Some states, such as New Jersey, have good BCBA that can be accessed by many with autism but possess fewer services providing optimal care at the same treatment facilities.
It can be easy for parents to mistakenly believe one state offers more than another. Because each state can be beholden to a set of changing stipulations, something that's done well may not run the same way a year or even months later. Because of economic factors, what's offered now may not be attainable later on with the same level of convenience or financial benefits.
Some states that possess the most resources for children with autism are Colorado, Massachusetts, New York, Pennsylvania, Maryland, Wisconsin, and Connecticut. Other states also have plenty of services and resources, some of which might be subjective or requisite on the severity of their autism and the kind of services someone is seeking.

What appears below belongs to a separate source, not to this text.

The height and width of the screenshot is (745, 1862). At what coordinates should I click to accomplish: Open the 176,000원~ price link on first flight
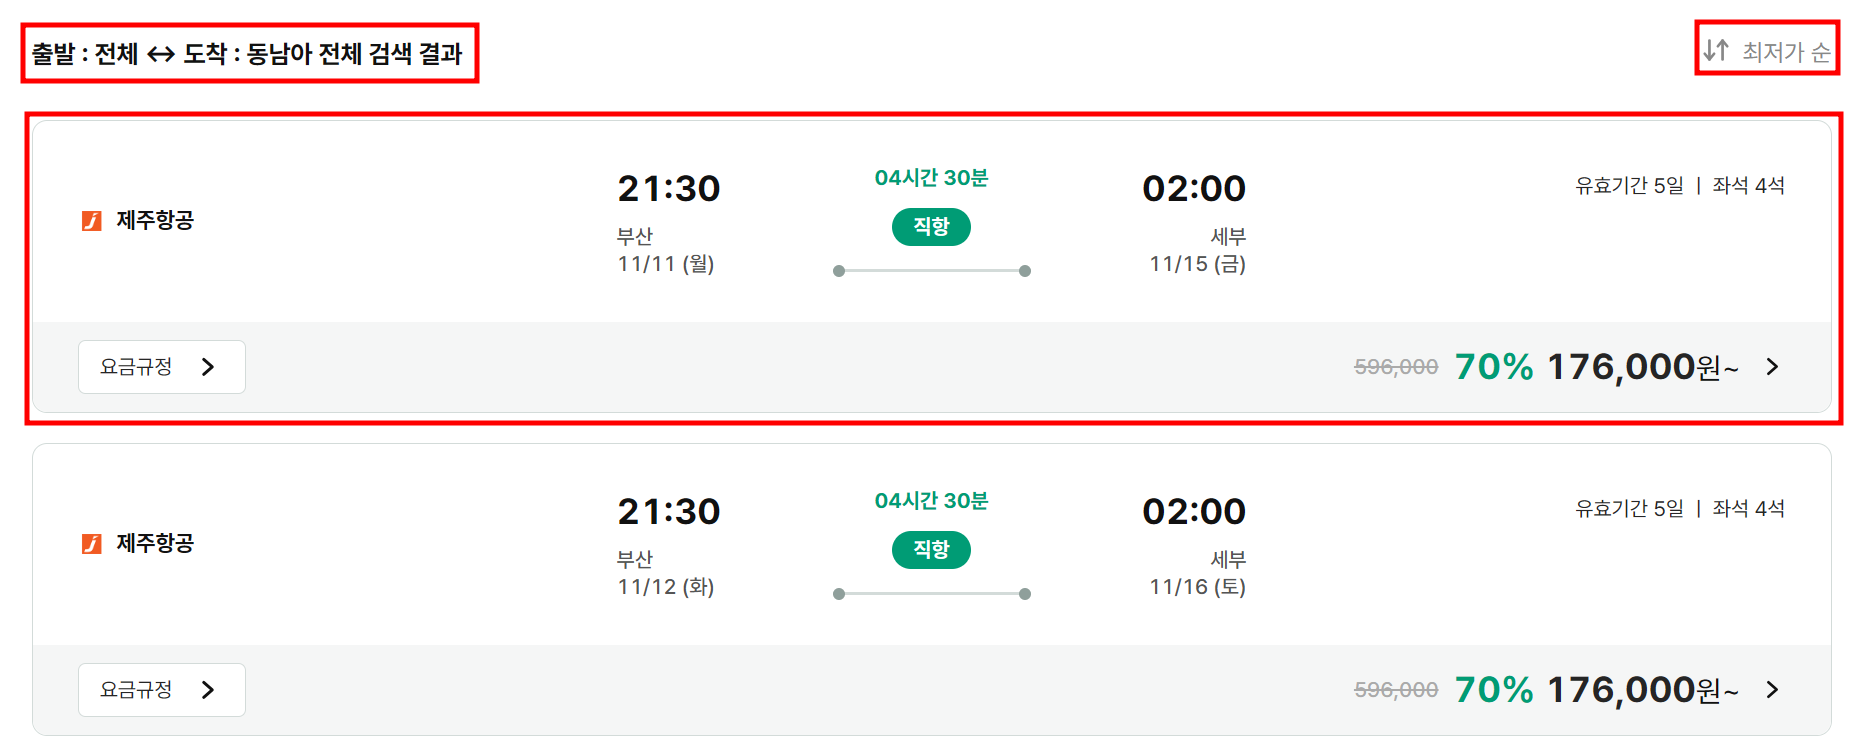coord(1640,367)
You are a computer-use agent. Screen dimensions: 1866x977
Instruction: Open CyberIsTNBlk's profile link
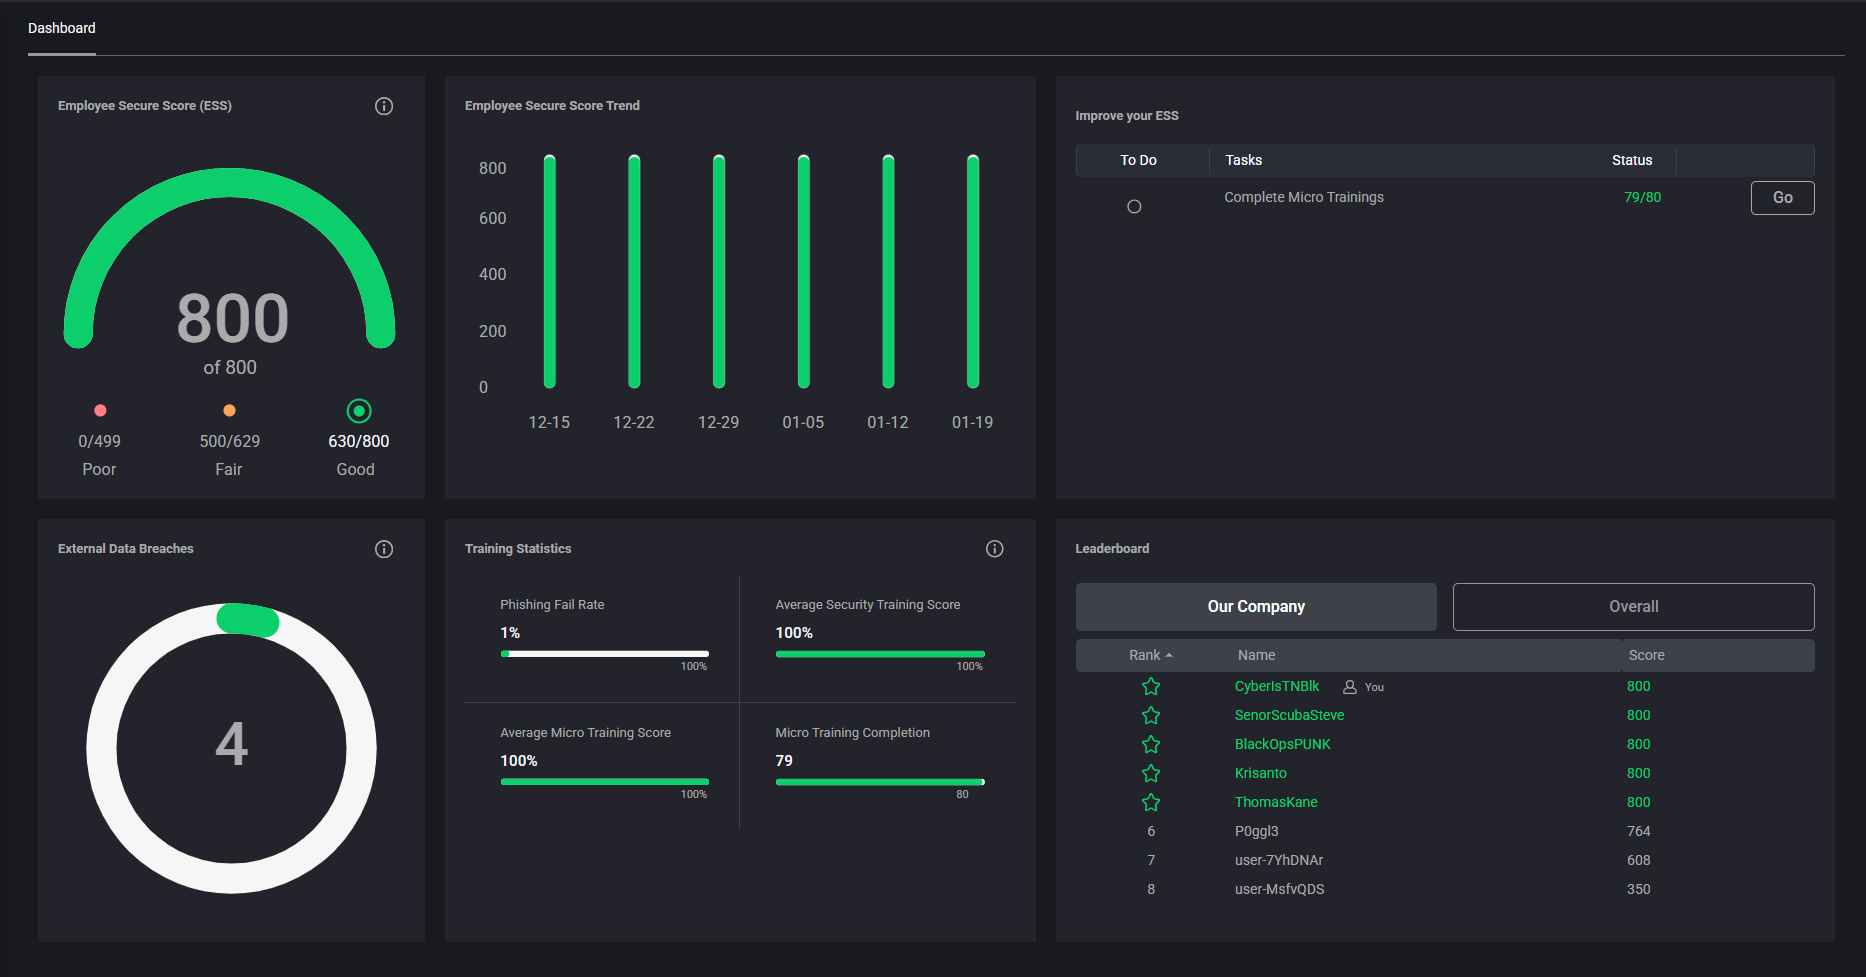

For example, one state might offer better resources for autistic people to find work as they become adults, while the same state could have limited grants and coverage for preschool children getting language therapy early on in life.

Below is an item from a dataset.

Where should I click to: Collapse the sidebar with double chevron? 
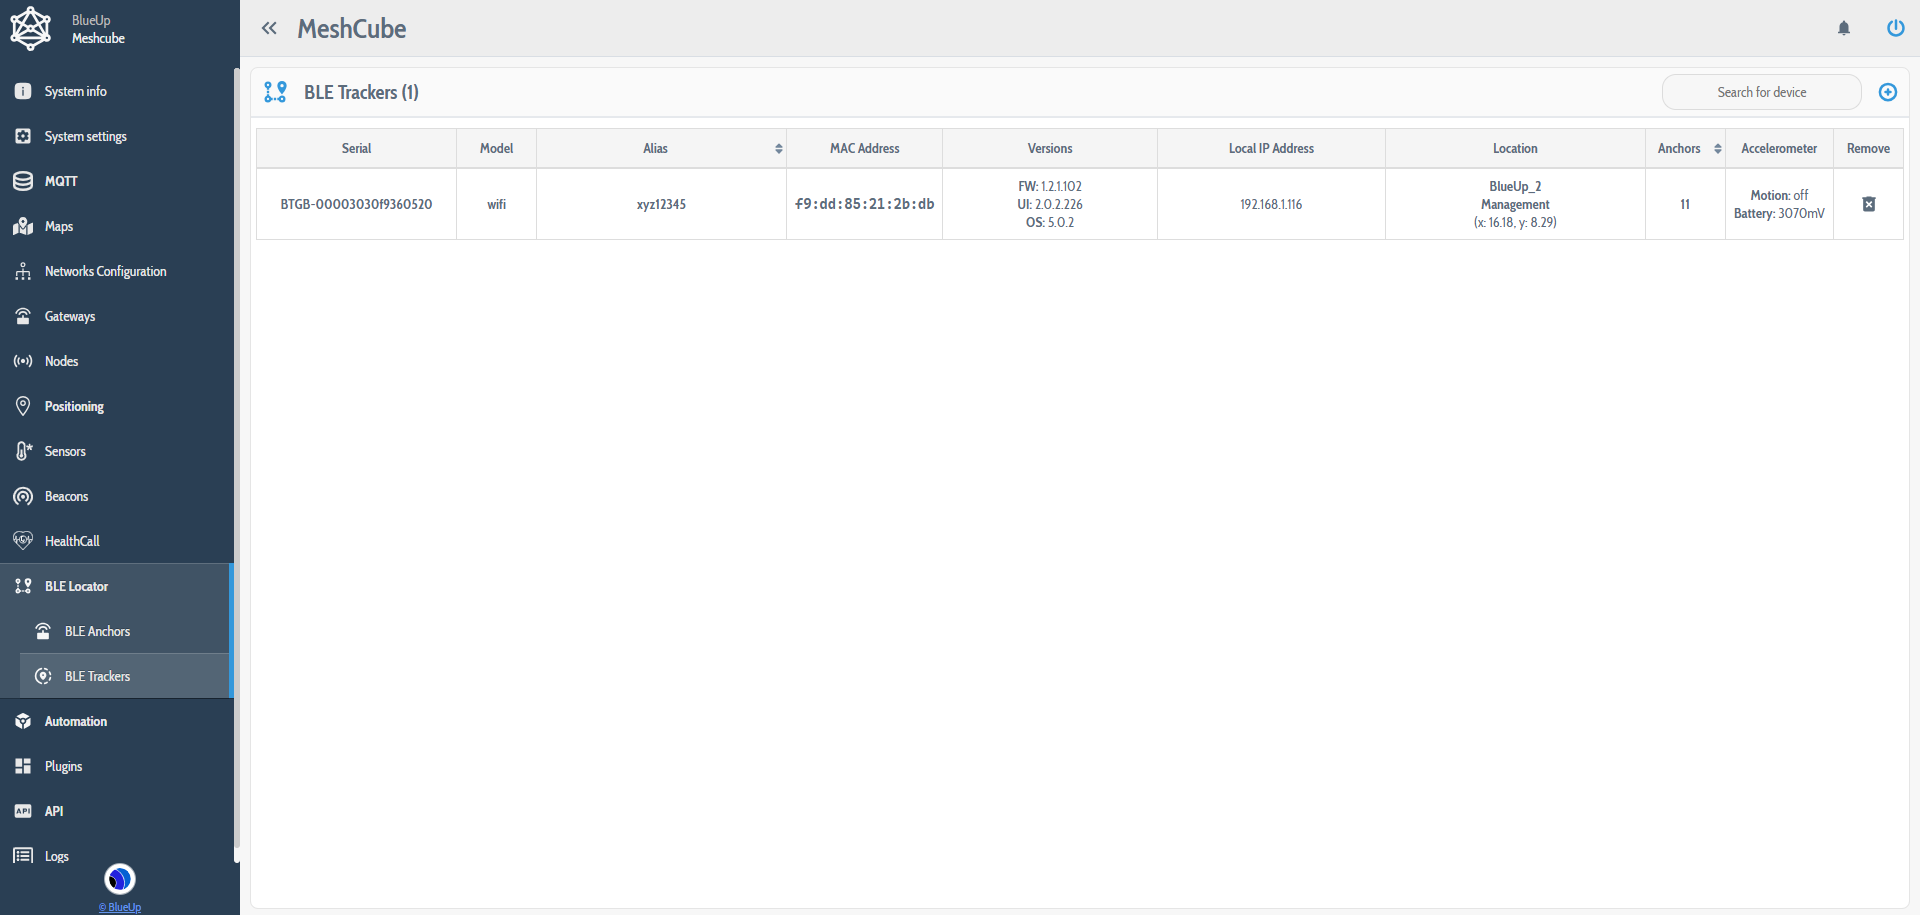click(x=269, y=28)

Colorado, New York, Maryland, and Connecticut typically rank high as the states providing the most benefits to autistic people in all age groups. They have good benefits programs, lots of healthcare services willing to cover most if not all prices associated with their treatment, and good therapy centers with a wide range of services.
On top of these are good doctors, pediatricians, and BCBAs that are experienced and well-qualified to carry out their duties. Many of these states also have job programs to help autistic people find suitable employment.

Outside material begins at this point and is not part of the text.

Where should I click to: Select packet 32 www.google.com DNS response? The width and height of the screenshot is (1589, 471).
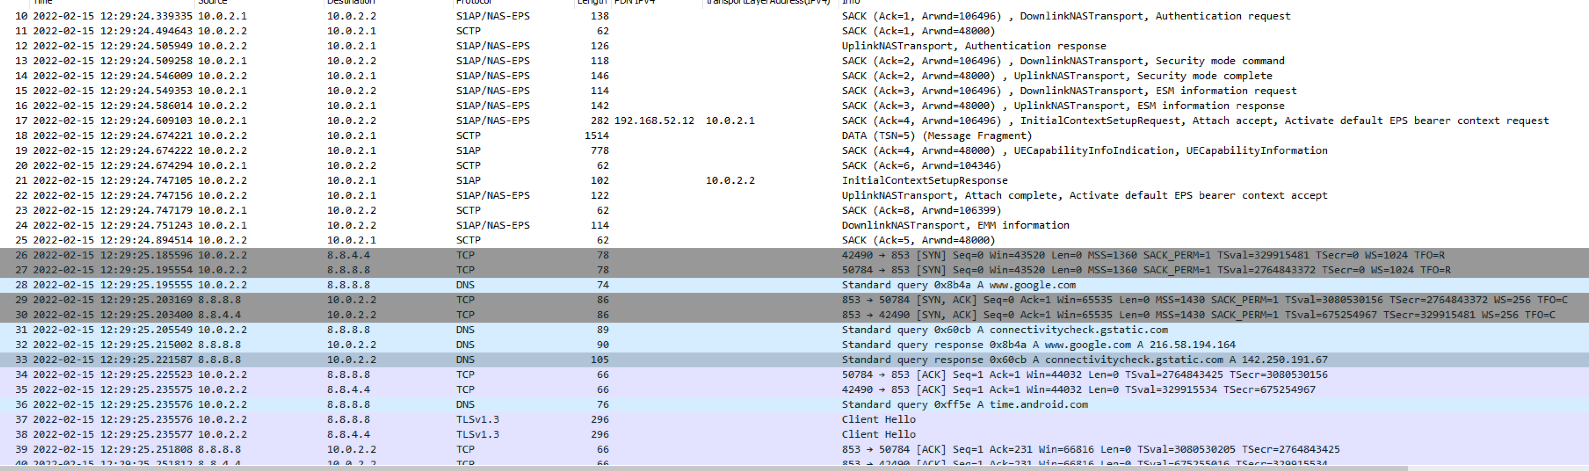coord(794,345)
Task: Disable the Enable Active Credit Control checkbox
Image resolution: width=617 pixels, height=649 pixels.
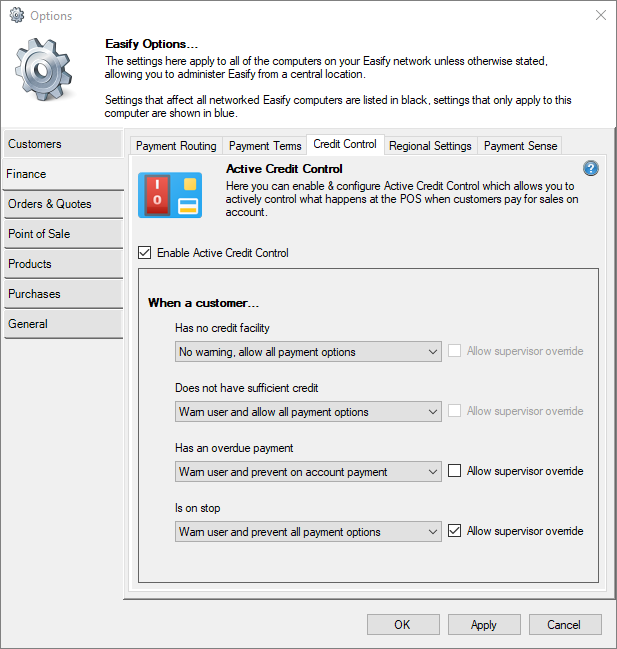Action: tap(146, 253)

North Carolina has different resources and nonprofits that families can reach out to for help with their transition to the state. Healthcare plans might or might not cover expenses related to autism, with Medicare not being accepted by all private ABA centers.
Parents are encouraged to contact local schools about the services they provide to special needs children. Some districts could have better than average services than others, or possibly maintain contact with a BCBA. As for employment, autism-related nonprofits could help as well but services may change based on the location.
In Indiana, most health insurance companies are authorized to cover medically necessary forms of treatment, such as Applied Behavior Analysis. This means that parents will likely receive good financial coverage from their child's healthcare plan, or their own.
Employment healthcare plans usually include ABA therapy as an important way to treat people on the spectrum. Medicaid can also be used, though not every state requires ABA centers to take it.
Arizona has most of the treatments that are offered in other states. It's not the best when it comes to resources available for young autistic people and those entering the workforce, and neither is it the worst. Parents can receive help with coverage through their employers and Medicaid.
ABA centers tend to focus on the essentials that autistic people should know, though whether vocational training is given can depend on the location in the state. Places such as Phoenix do offer some vocational training but at a limited scale.
Regardless, there are treatments provided later after adulthood, though ABA is typically cut off from coverage through Medicaid later in adolescence. Medicare is another alternative for adults needing to look for coverage regarding therapy later on in life.
Although subject to the experiences of different people, New Mexico is considered on the lower end for resources provided to autistic people.
However, in 2019, the governor signed House Bill 322, expanding coverage for therapies relating to autism for children transitioning into adulthood. It also expands coverage that's required by both state-regulated and private insurers, with Medicaid included.